+++ Material shown +++

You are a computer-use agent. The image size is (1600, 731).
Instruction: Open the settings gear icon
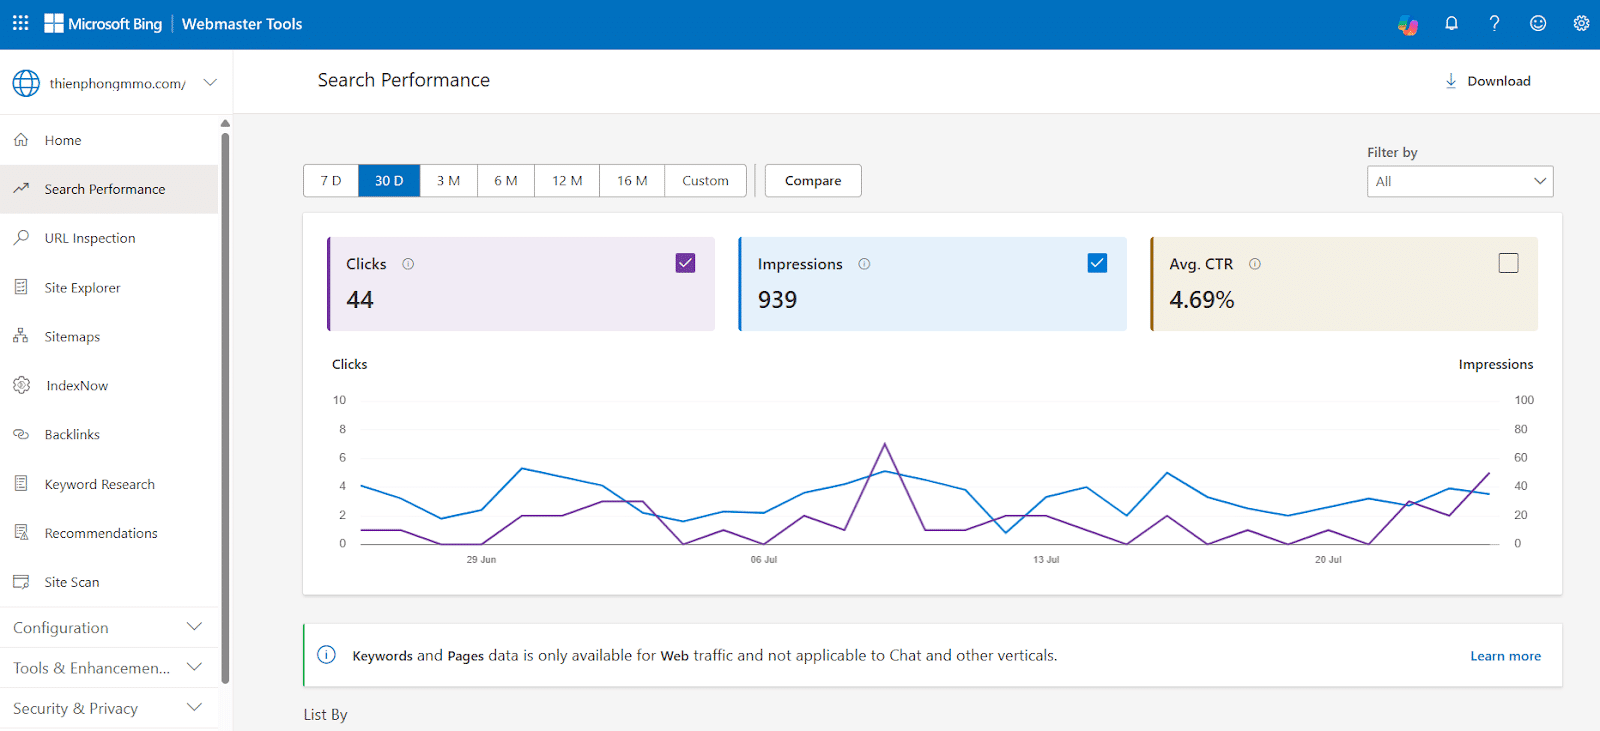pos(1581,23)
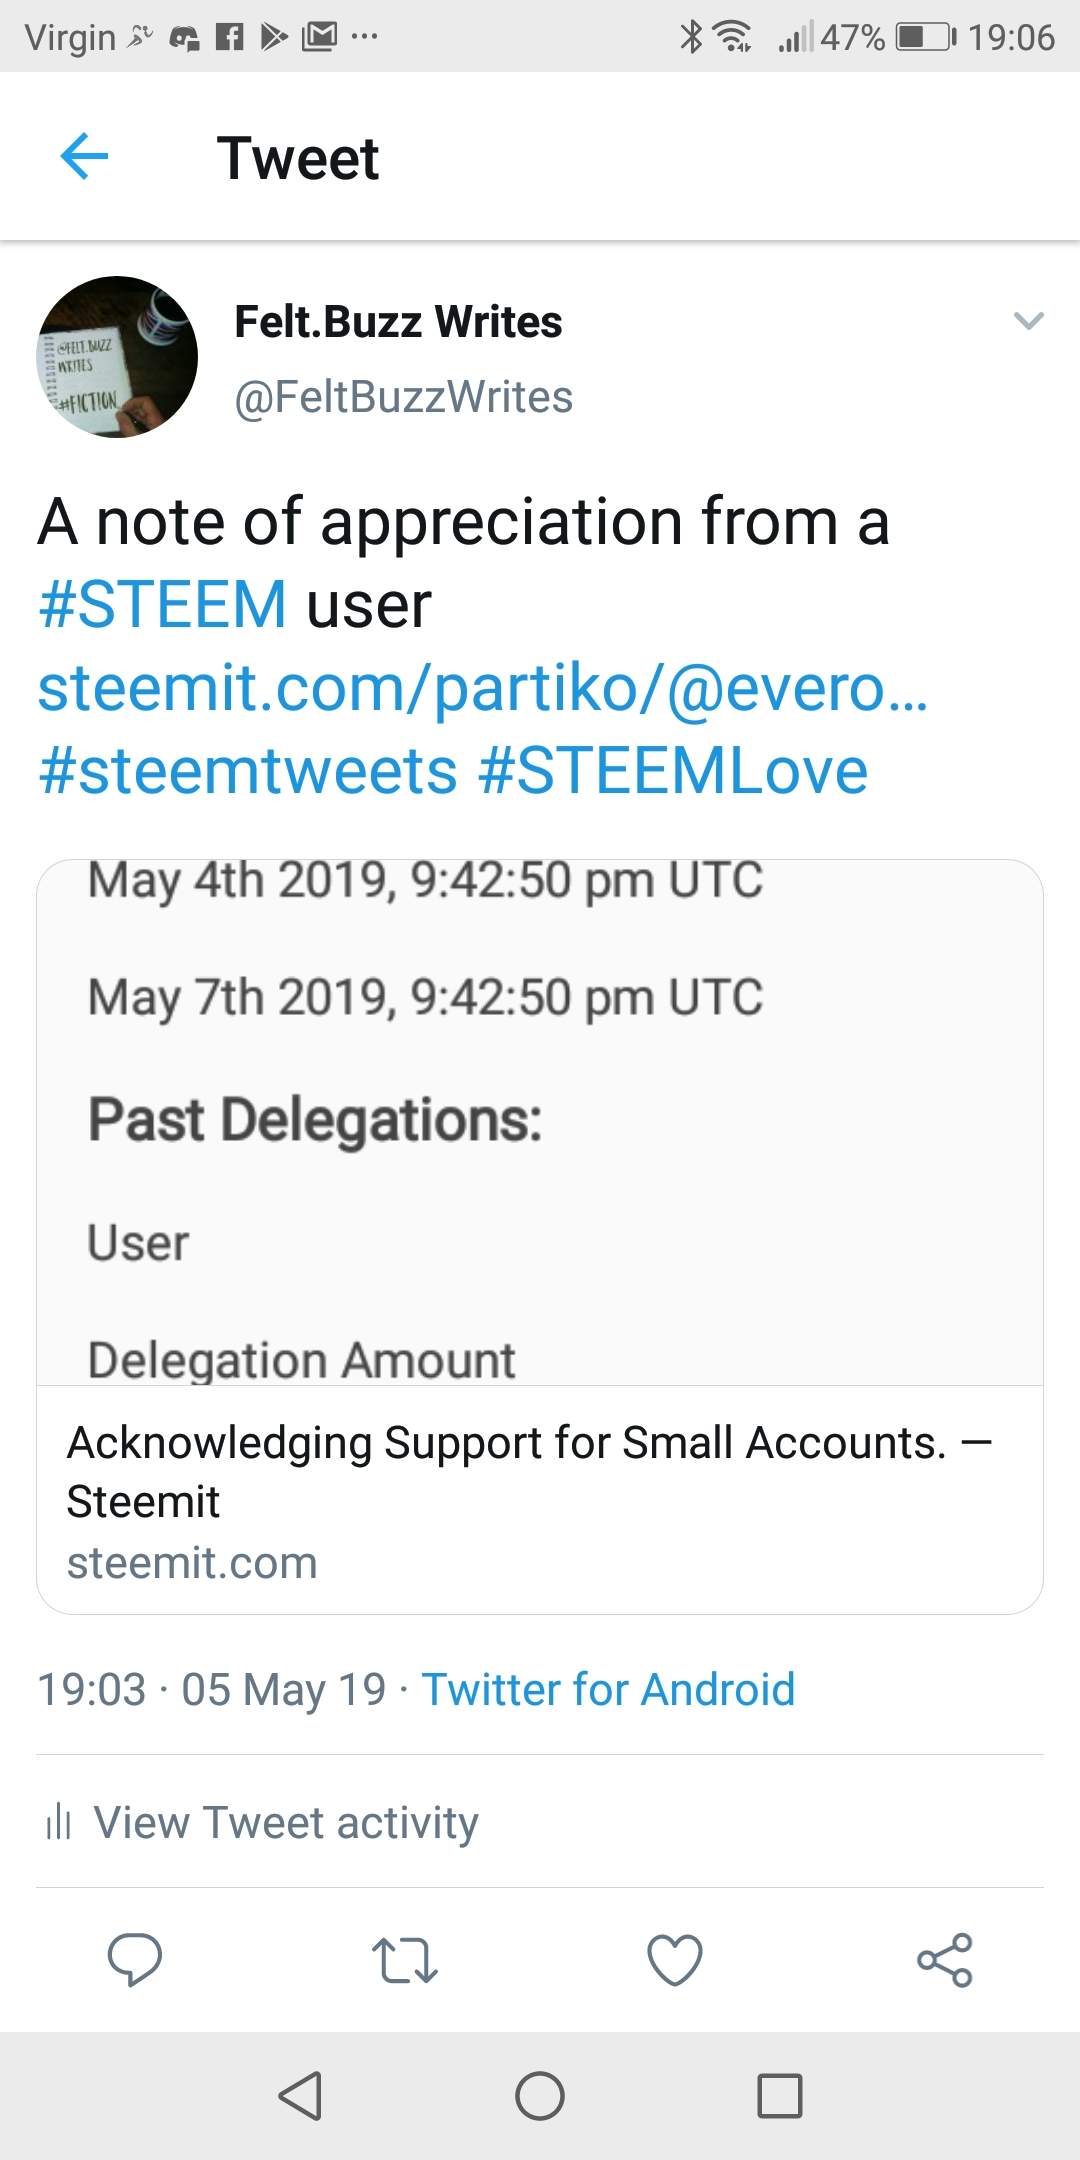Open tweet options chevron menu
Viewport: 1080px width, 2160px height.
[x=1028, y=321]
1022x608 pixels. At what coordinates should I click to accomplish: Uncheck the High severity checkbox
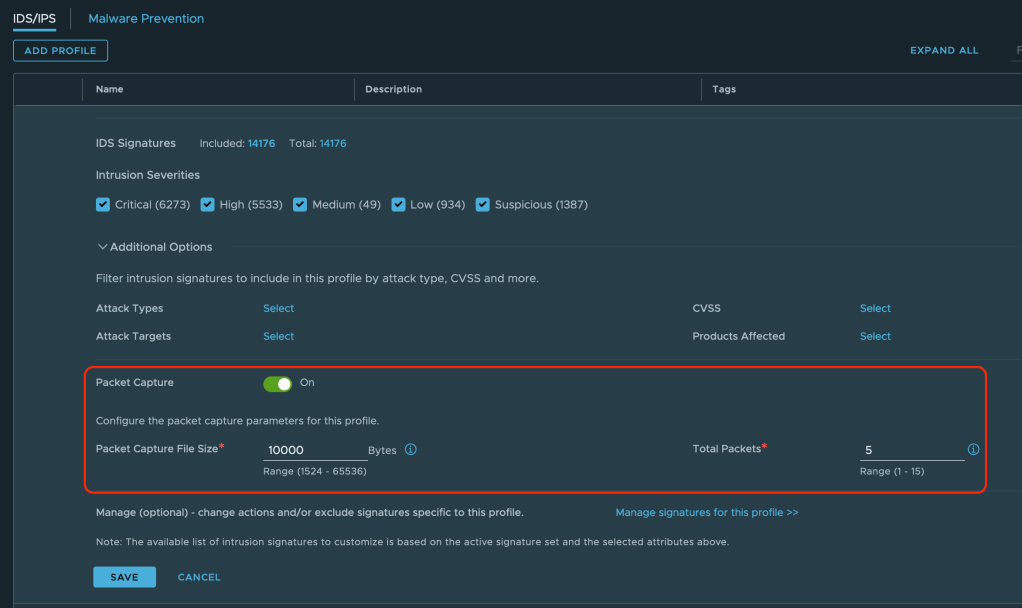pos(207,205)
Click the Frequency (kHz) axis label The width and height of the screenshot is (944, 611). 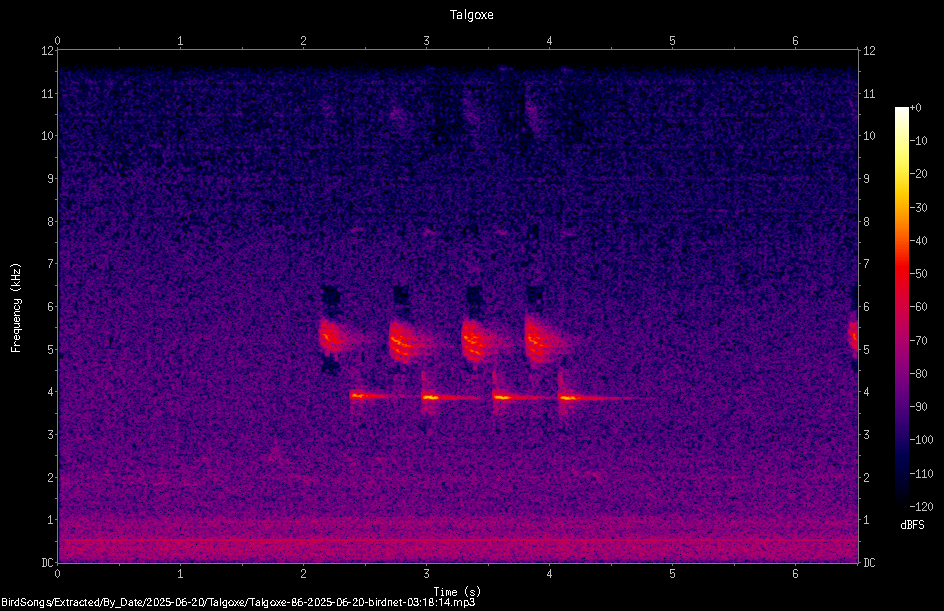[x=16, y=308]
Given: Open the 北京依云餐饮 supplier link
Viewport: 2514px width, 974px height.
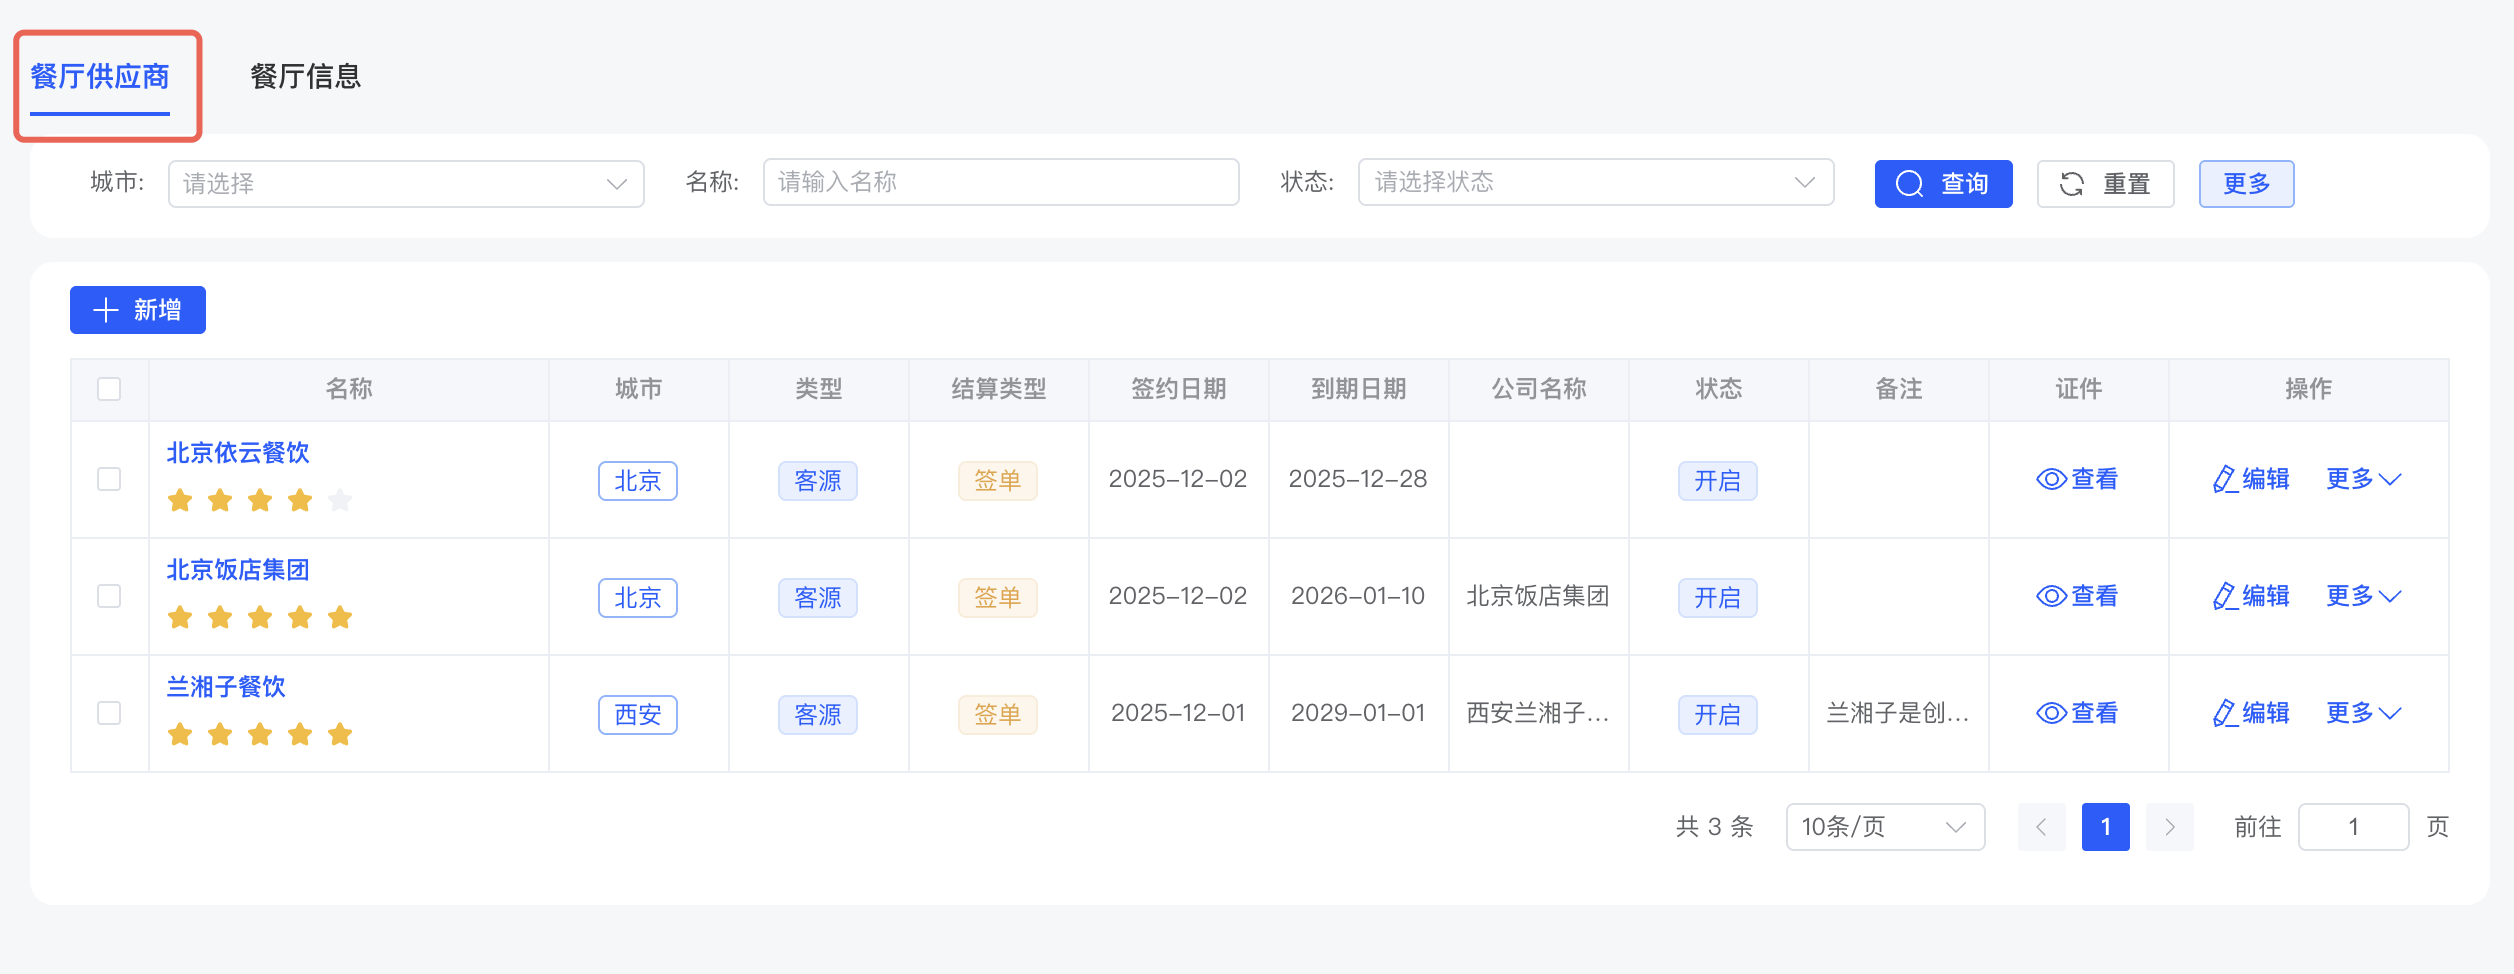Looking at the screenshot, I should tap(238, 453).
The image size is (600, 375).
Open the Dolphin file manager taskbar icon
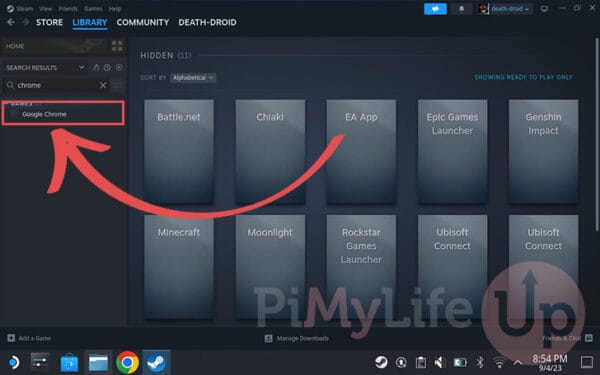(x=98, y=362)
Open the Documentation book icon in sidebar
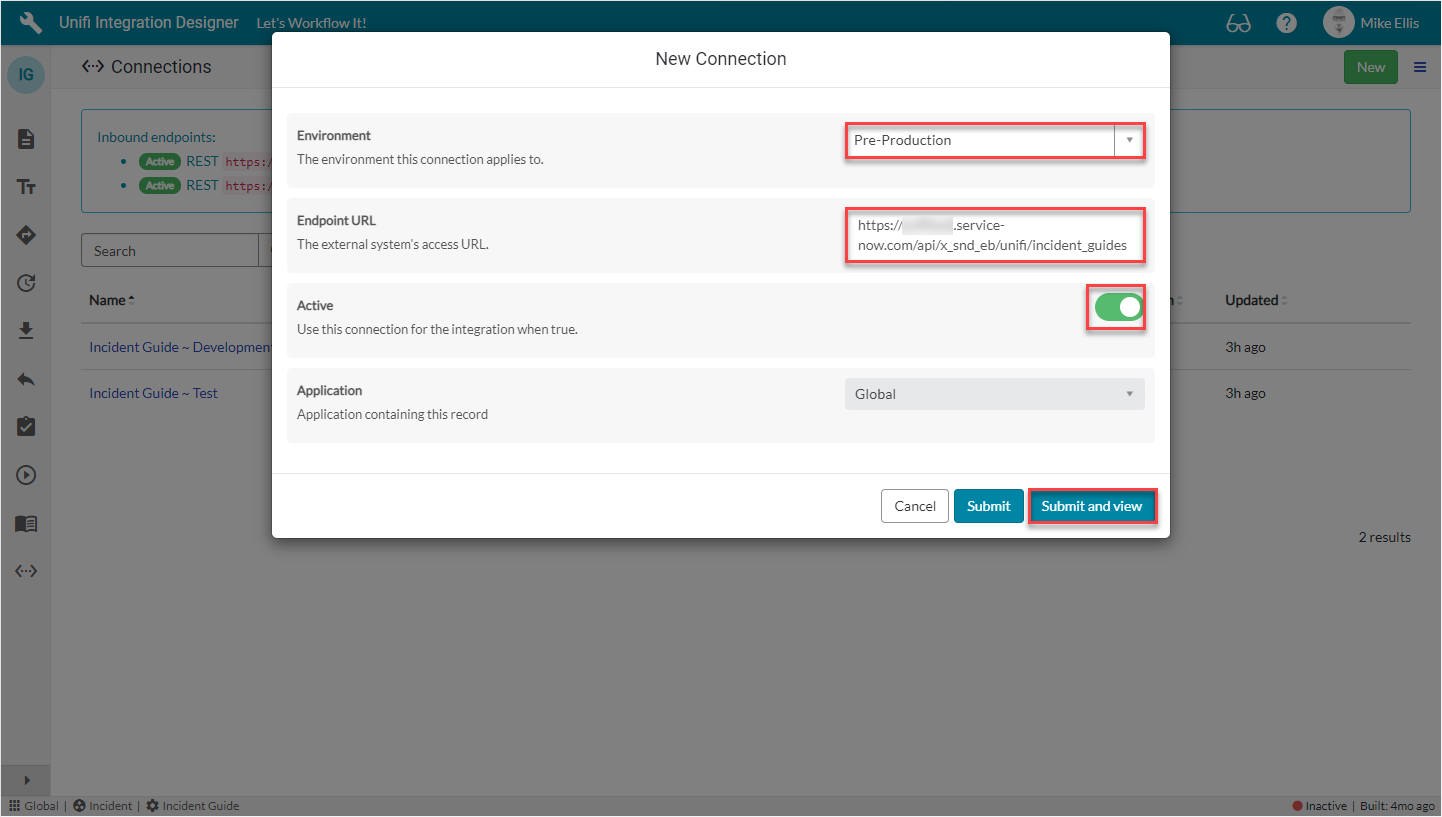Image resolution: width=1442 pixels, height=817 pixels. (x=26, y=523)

+++

Task statement :: Can you give the stretch from the line containing "Given: Open the 北京依云餐饮 supplier link" through the line containing "(x=98, y=362)" again, swapping "supplier link" for "vendor link" and leaving everything else unchanged? Omit the pictures from your answer.

Full output ::
Given: Open the 北京依云餐饮 vendor link
Viewport: 2514px width, 974px height.
Looking at the screenshot, I should tap(238, 453).
The image size is (600, 375).
Open the Dolphin file manager taskbar icon
(x=98, y=362)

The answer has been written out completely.